* [Excerpted text]
+ + + + +

# Separated 11 months



## StillhopefulCA

Hello, I’m looking for perspective and advice here. I originally posted this on another forum, but thought it might fit better here. 
My husband moved out 11 months ago. We have a 3 year old daughter, and he comes here several times a week to see her, so we end up spending a fair amount of time together. I’ve been getting mixed signals from him throughout, but every time I’ve brought up reconciliation, he says he wants a divorce. But he hasn’t filed. Things were tense in the beginning of the separation and every time we argued he’d say he wanted a divorce. I decided to be patient, and to get therapy and really “clean up my side of the street” as I very much want to stay married to him. Things seemed to have plateaued recently; we have been getting along well, even chatting/joking and generally enjoying each other’s company. Then yesterday he texted me that he wants to move forward with the divorce. I guess I shouldn’t be surprised, I just felt like things were moving in such a positive direction. I can’t help but feel he wants me to do something or I’m being tested somehow, but maybe I’m fooling myself. Does anyone have any advice, or
Has found themselves in a similar situation? I’m really hoping to reconcile with my husband if at all possible


----------



## StillhopefulCA

I’m trying to decide if I should just try to keep stalling for time, or if I should make a last ditch appeal to him to try in just some tiny way, like a mini date or a counseling session or something? Or will that just push him always and ruin all the progress I’ve made?


----------



## Spicy

What are the reasons the marriage is failing?
What are his complaints about you?
How long has he been unhappy?
What changes did you make during this separation?


----------



## StillhopefulCA

I detailed it in my other post, but the short version is that we were fighting a lot and stuck in a bad cycle. He was unhappy for a couple years. His main complaints about me are that I was controlling and overly critical, and that I yelled and said mean things when I lost my temper when we fought. 
I have been in therapy, working hard to identify why I act the way I do, what my triggers are and better ways to deal with them.

+ + + + +

* [Problems to solve]
A. In the forum thread about the separation, what are the husband's main complaints about his wife?
B. Continue the forum thread about the separation from its final sentence.

[Data collected]
+ + + + +

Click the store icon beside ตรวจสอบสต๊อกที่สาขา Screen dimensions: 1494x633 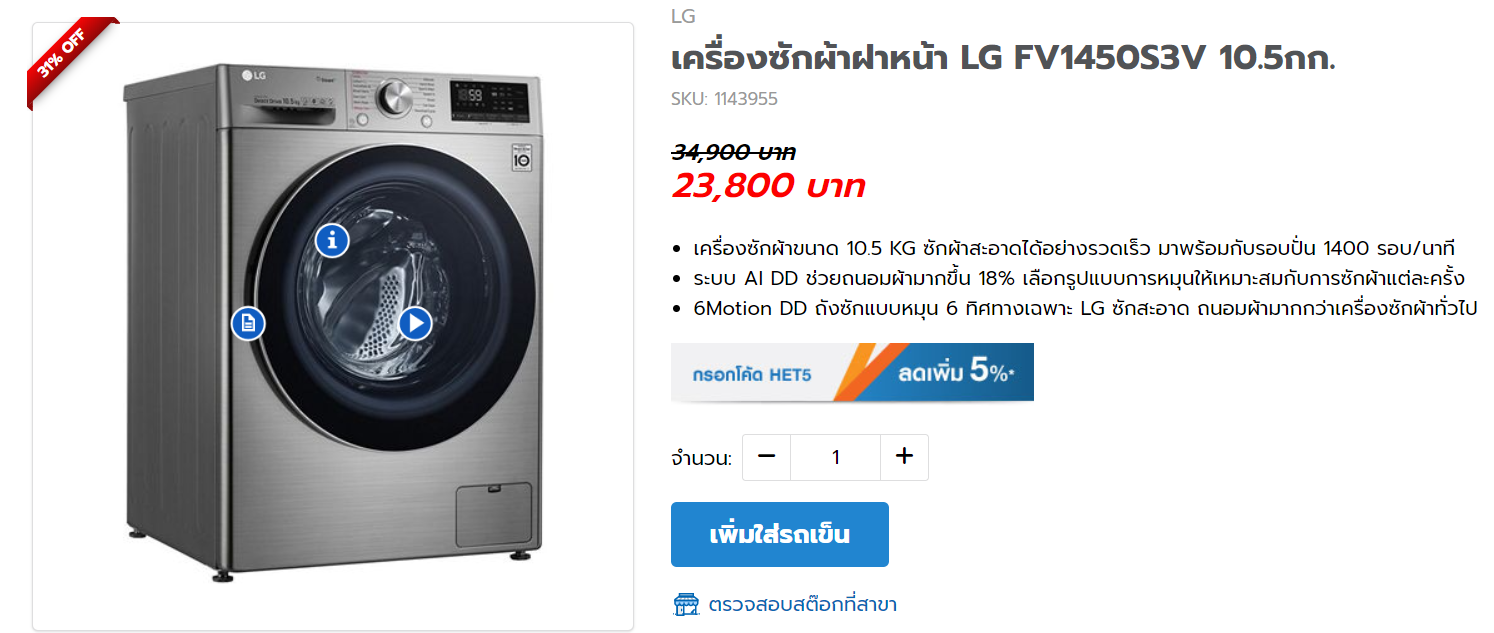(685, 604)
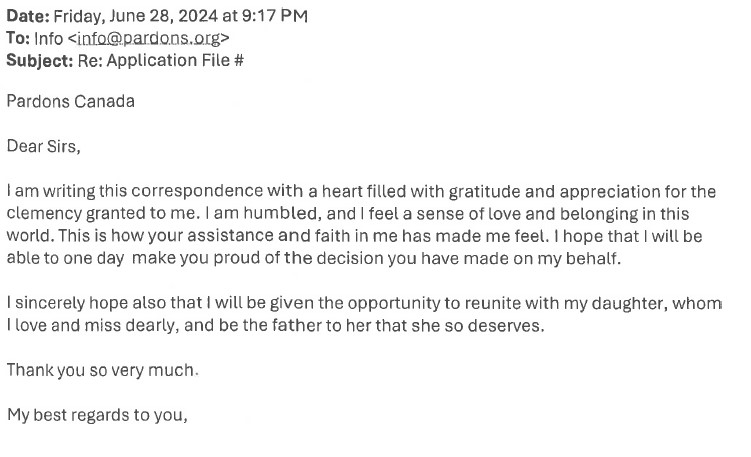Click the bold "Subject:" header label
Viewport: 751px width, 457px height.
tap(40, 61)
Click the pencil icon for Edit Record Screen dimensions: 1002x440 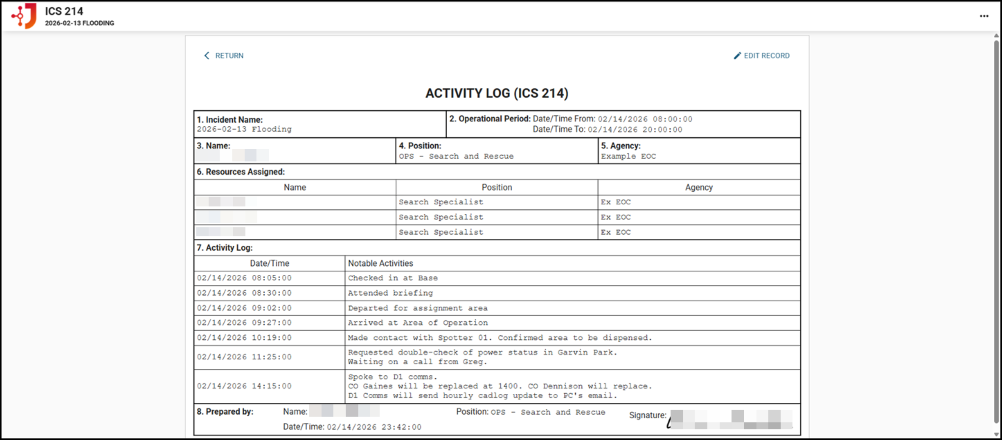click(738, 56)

+ + + + +

* [Your responses]
A. That she was controlling and overly critical, and that she yelled and said mean things when she lost her temper during fights.

B.
----------



## 3Xnocharm

StillhopefulCA said:


> I’m trying to decide if I should just try to keep stalling for time, or if I should make a last ditch appeal to him to try in just some tiny way, like a mini date or a counseling session or something? Or will that just push him always and ruin all the progress I’ve made?


You arent making any progress. Stop waiting around for him and file for divorce. Why do you wish to stay married to a man who doesnt want to be married to you?? Keep going to your therapy and get a grip on your own issues, that gives you a goal and something positive to carry into the next relationship.


----------



## StillhopefulCA

That’s definitely not bad advice. I guess I don’t believe 100% that he doesn’t want to be married, because it’s been so long and he hasn’t filed, and because he has sent a lot of mixed messages along the way. And just a gut feeling. I think he feels scared to try again and just doesn’t know what else to do. I’m trying to figure out how I can show him that there are other options. I believe in fighting for my marriage, if at all possible.


----------



## 3Xnocharm

He wants out but doesnt want the responsibility of ending it, and looking like the bad guy. If he wanted to be with you, he would be by now. Stop leaving your life up to him. You deserve to be with someone who wants you... at the very least, you need to stop living your life on the fence.


----------



## StillhopefulCA

You might be right. I hope you’re not!


----------



## Openminded

He's said he wants a divorce. Believe him.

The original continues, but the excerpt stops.